Thursday, August 09, 2007

The Trip with the Gangsta Boys (Introduction)

Disclaimer: The following passage is not of my doing. It is the entire article written by a man I very much respect. Please do not be mistaken, for I have not so masterfully learnt the techniques of such intricate wordplay. I trust that you will enjoy the passage. The author is a captain of Four Friends, a man who in my opinion has seen more of the world than any of us can even dream of.

The Trip with the Gangsta Boys, (Capt.) Warren Blake
with some reflections on the coming Clash of Civilisations

My job involves taking groups of school kids out on adventure voyages in my Schooner to idyllic island groups in the tropic seas. We typically take 12 to 16 students, with one or two of their teachers, for five to seven day trips, in which I try to teach them everything I know about navigation, sailin, snorkeling, kayaking, rock-climbing, and, my life-long interest, the ecology of the sea, of coral reefs, and of the tropic jungle.

Over several decades I have sailed with thousands of these young people, with the result that not only do I feel younger and fitter, but that I also believe I have learned something about what it is to be a teenager. This story then is about two very different groups of youngsters that sailed with me just a few weeks apart, and about their contrasting attitudes to the world, with some tentative thoughts on what those differences imply for the future of Civilization.
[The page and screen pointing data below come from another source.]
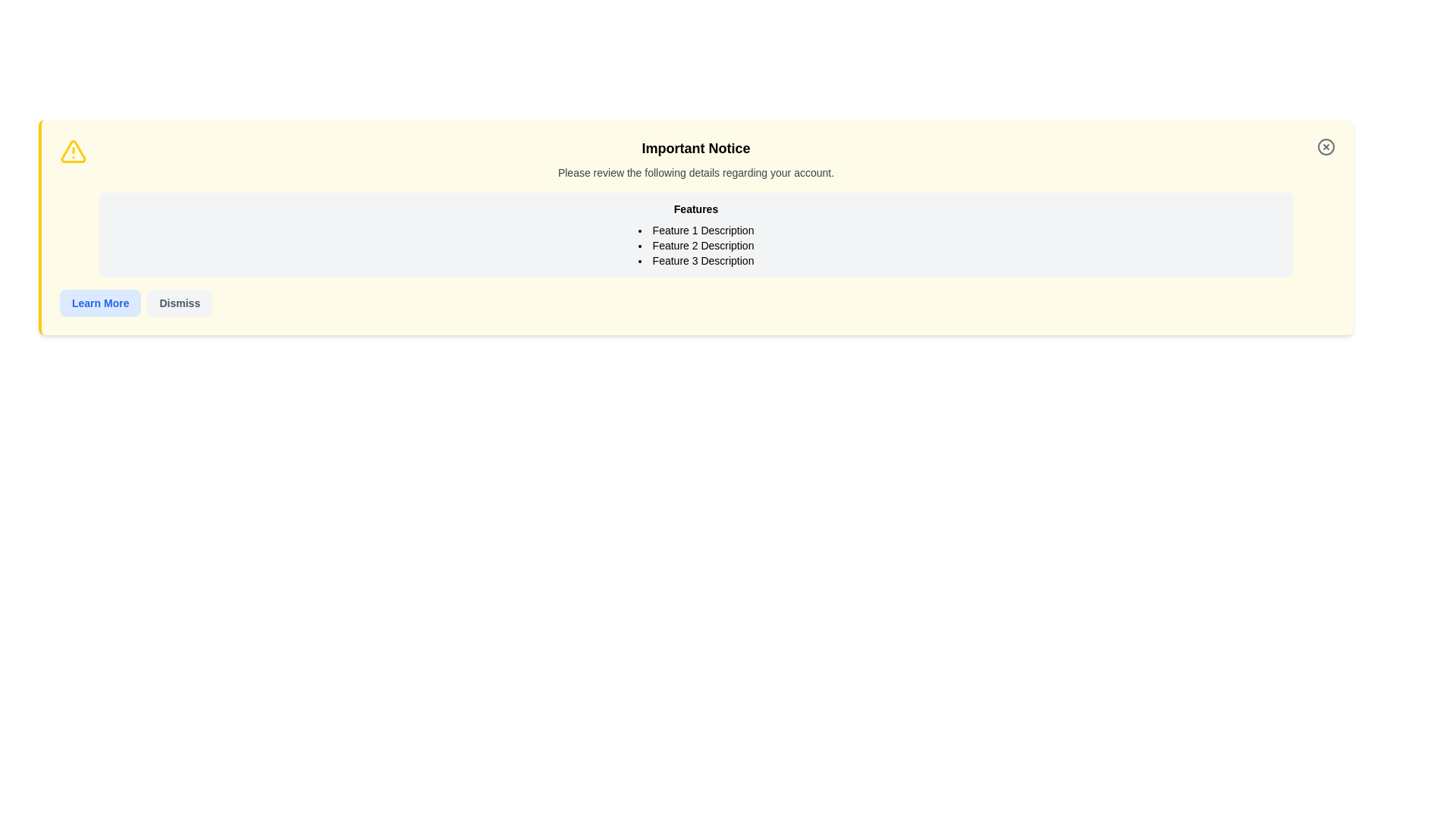 Image resolution: width=1456 pixels, height=819 pixels. What do you see at coordinates (72, 152) in the screenshot?
I see `the yellow triangle icon with an exclamation mark indicating an alert, located beside the title 'Important Notice' in the notification panel` at bounding box center [72, 152].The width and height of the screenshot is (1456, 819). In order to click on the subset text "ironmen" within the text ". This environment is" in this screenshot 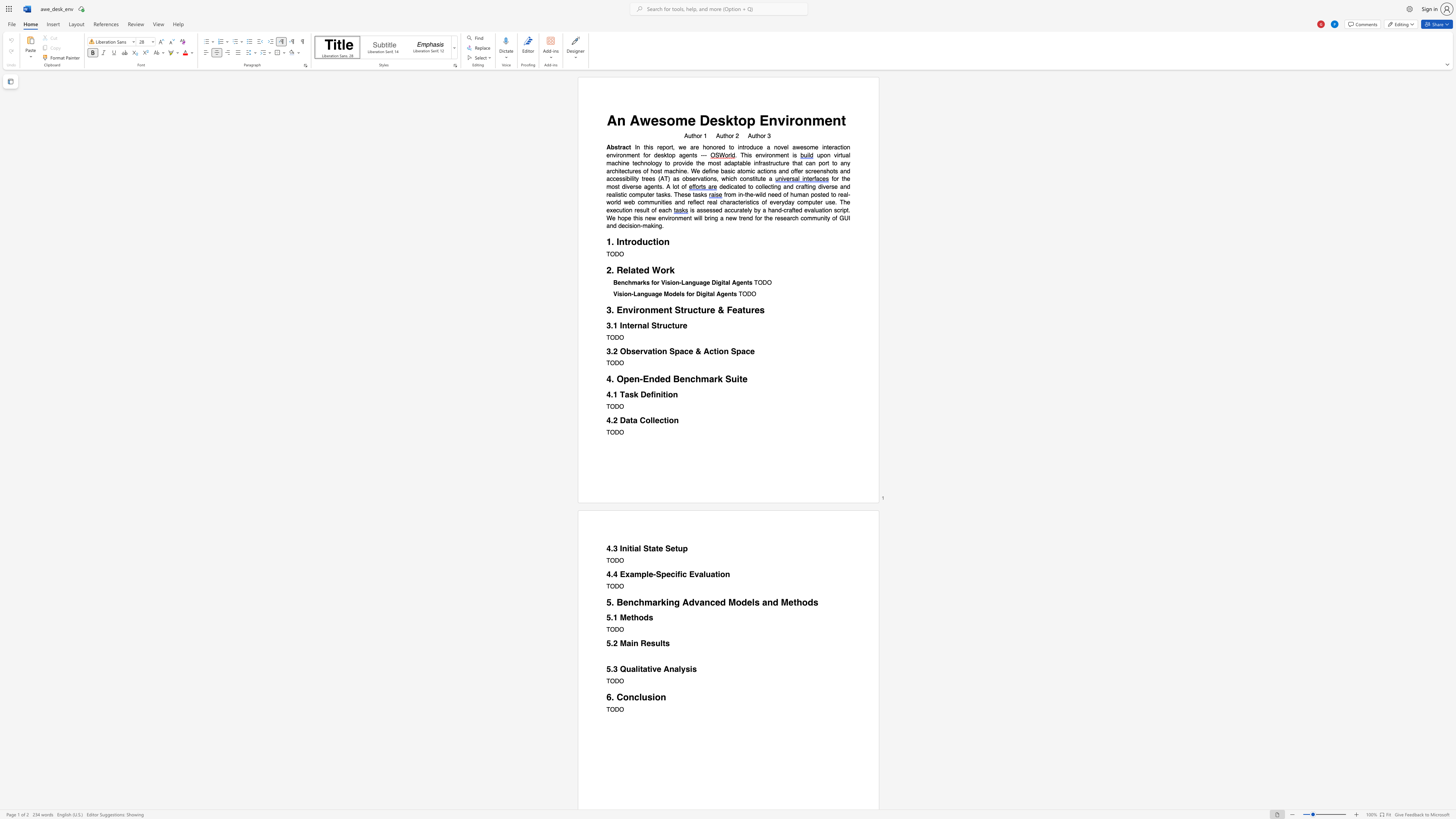, I will do `click(765, 155)`.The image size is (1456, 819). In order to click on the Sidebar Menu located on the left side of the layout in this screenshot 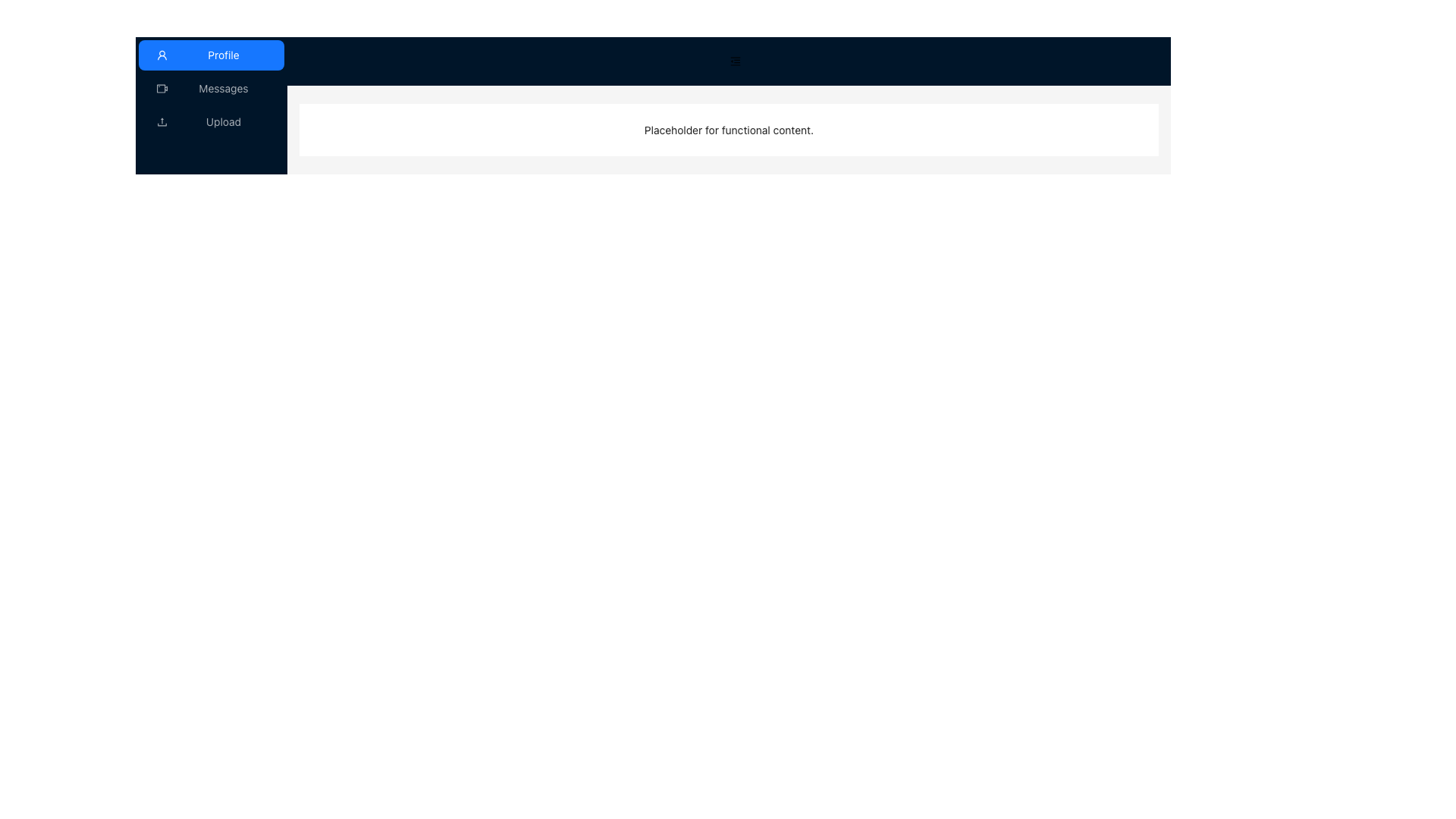, I will do `click(210, 104)`.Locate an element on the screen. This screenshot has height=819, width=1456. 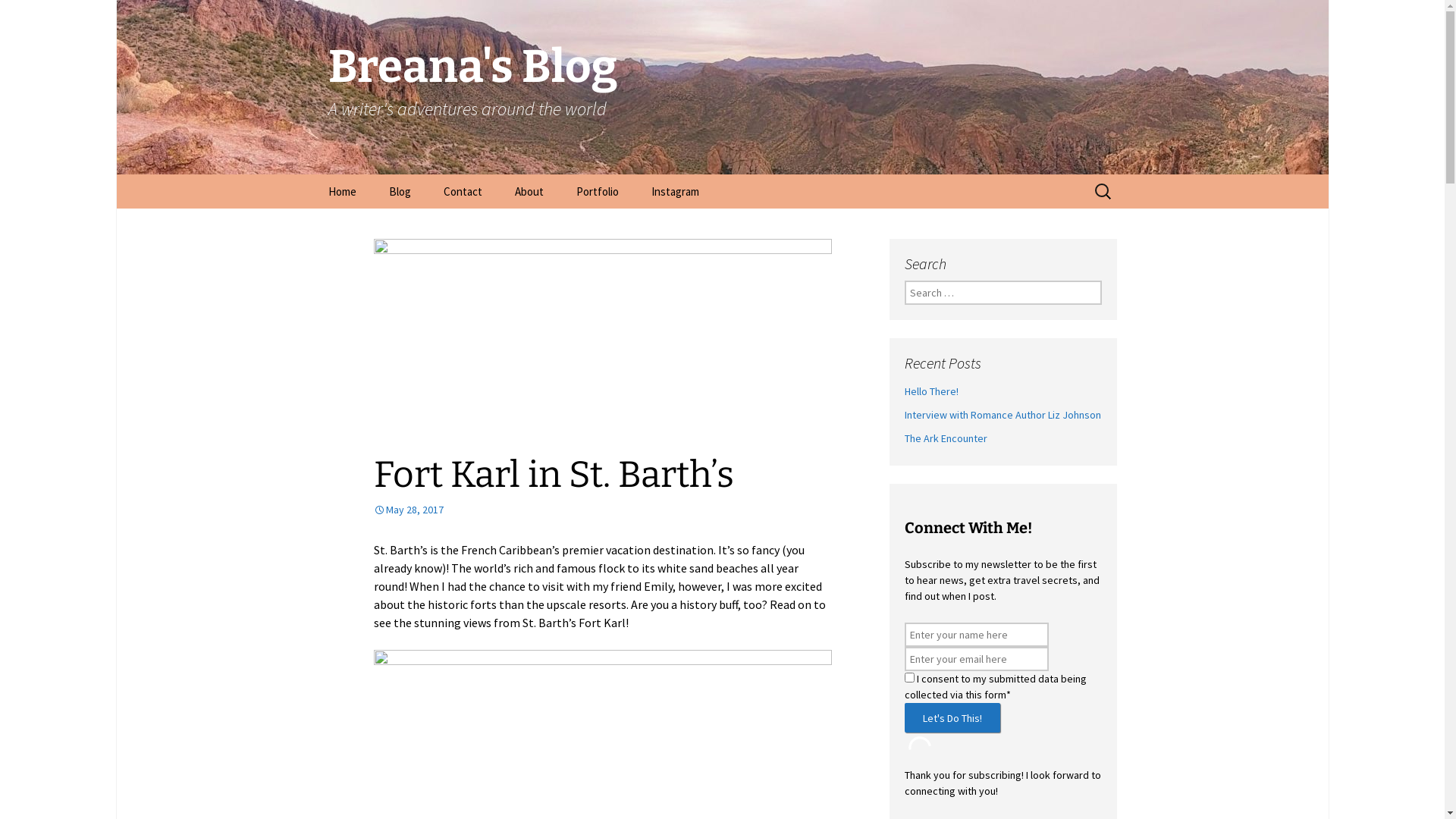
'Portfolio' is located at coordinates (596, 190).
This last may read like a pretentious, grandiose, leap into the sphere of the philosopher, but consider who these two grous of kids were:


The first was composed entirely of Singapore citizens, children of the 21st globalizing century, by virtue of their place of birth at the hub of Asian development, and heirs in part to the grand old Confucian tradition, by reason of their race, all were Chinese.

The second were all American citizens, heirs to the unbridled vigor of their young nation, and to the other, older, Ango-Saxon belief in the freedom of the individual. Thus might the stage be set for a weighing of Values, one of Neo-Confucian collectivism, the other of unrestrained individualism, one against the other.


The first group, 18 Singaporeans, came from a Junior College of high repute. They were all 15 to 16 years old, and included, as usual, more girls than boys. Their College had previously organized two trips in the Schooner, arranging all administration, passports, health records, travel, etc, etc, paying some small part of the expenses, and securing a sizeable Government subsidy for such an educational outdoors experience. In contrast, my subject group had heard about the earlier trips, and contacted me directly, saying, "Captain, we want to go too!" Without any help from teachers they organized their own bus ride overnight from Singapore to Kuala Kedah, and thence a ferry trip to Langkawi, where they met me and "Four Friends." This enthusiastic initiative endeared me to them immediately, and I tried my best to shave their school fees to a minimum.


The second group, 12 Americans, also 15 to 16, were required by their expensive international School in an Asian capital to choose from a comprehensive menu of annual adventure tris, and so were hardly "volunteers" in the same way that the Singapore kids were. They were also all boys, a danger signal, confirmed by their accompanying teacher's warning that "These are a rough bunch!" In hindsight, I suspect that one or two of the gang-leaders, forced to participate in some trip or other, chose a sailing trip because it may have seemed a chance to just lie around sunbathing while strapped into their i-pods. The rank and file "gangstas presumably followed like sheep, with the inevitable exclusion of any non-members or girls. Face to face with an abusive, raging old sea-Captain on a veritable slave-ship, some began quickly to regret their choice.